The University of Southern Maine is among 12 universities nationwide that will help academic advisors promote student learning, success and completion.
The two-year program — a collaboration of NACADA: The Global Community for Academic Advising and the John N. Gardner Institute for Excellence in Undergraduate Education — created a dozen charter schools that will pursue an evidence-based, redesign process that helps institutions created and implement a comprehensive strategic plan for academic advising.
USM is the only charter school in Maine.
Among the others are Johns Hopkins University in Baltimore, Maryland, Wheaton College in Norton, Massachusetts, College of the Mainland in Texas City, Texas and University of Hawaiʻi at Mānoa.

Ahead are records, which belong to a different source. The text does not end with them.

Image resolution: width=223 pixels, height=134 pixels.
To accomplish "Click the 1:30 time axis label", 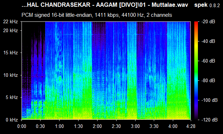I will click(79, 126).
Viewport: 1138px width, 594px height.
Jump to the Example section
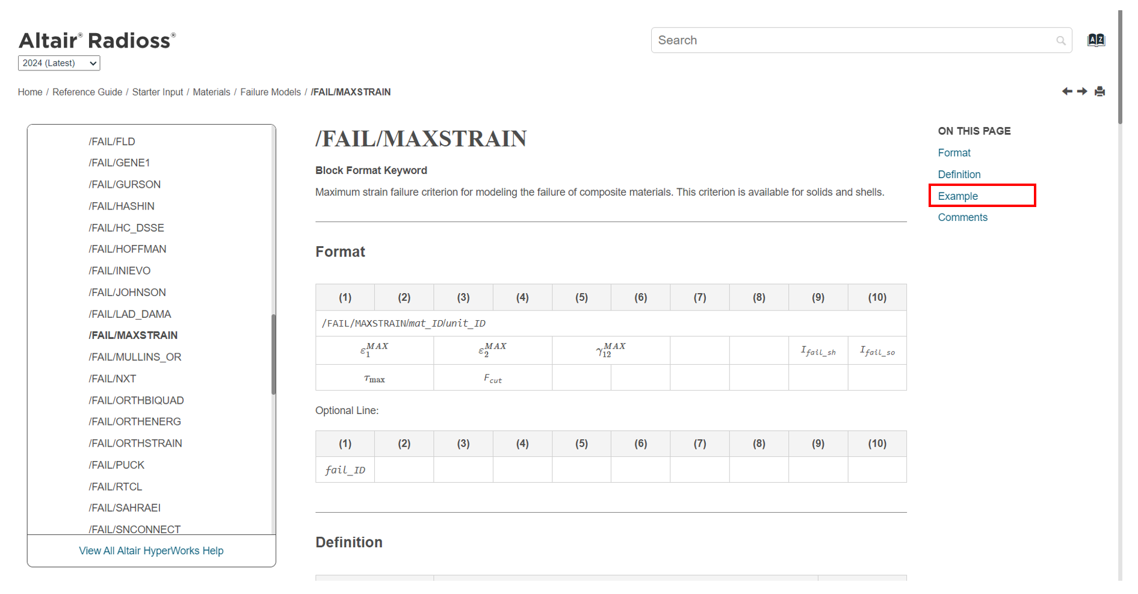(957, 196)
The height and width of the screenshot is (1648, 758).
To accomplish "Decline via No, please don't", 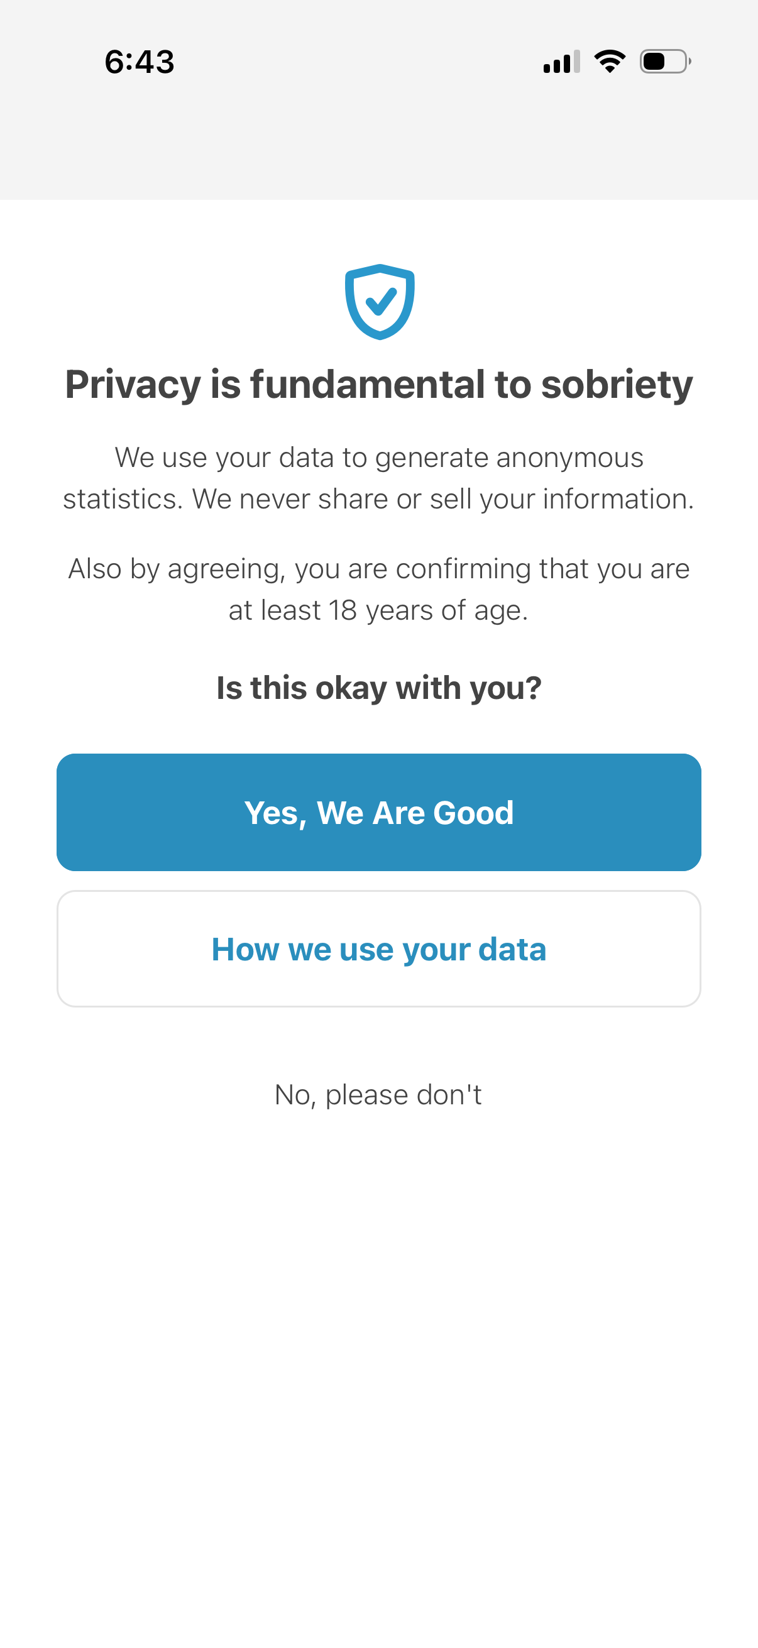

The charter schools were chosen to capture a cross section of higher education including two-year and four-year institutions, small private liberal-arts colleges, Historic Black Colleges and Universities, as well as large, private, online, regional and state institutions, public and private research universities.
They will engage in an institution‐wide initiative using NACADA and the Gardner Institute’s nine “Conditions of Excellence in Academic Advising.” These standards acknowledge the role of academic advising in promoting student learning, success, and completion as well as the complexity of higher education and organizational change. Excellence in Academic Advising Fellows will support the development of a set of evidence‐based institutional recommendations for change, as well as provide support for plan implementation.
“Academic advising is a key component of student success, persistence, and degree completion on many campuses,” said Charlie Nutt, NACADA executive director. “By examining advising through multiple lenses and implementing evidence‐based recommendations, institutions can ensure alignment with priorities for student success.”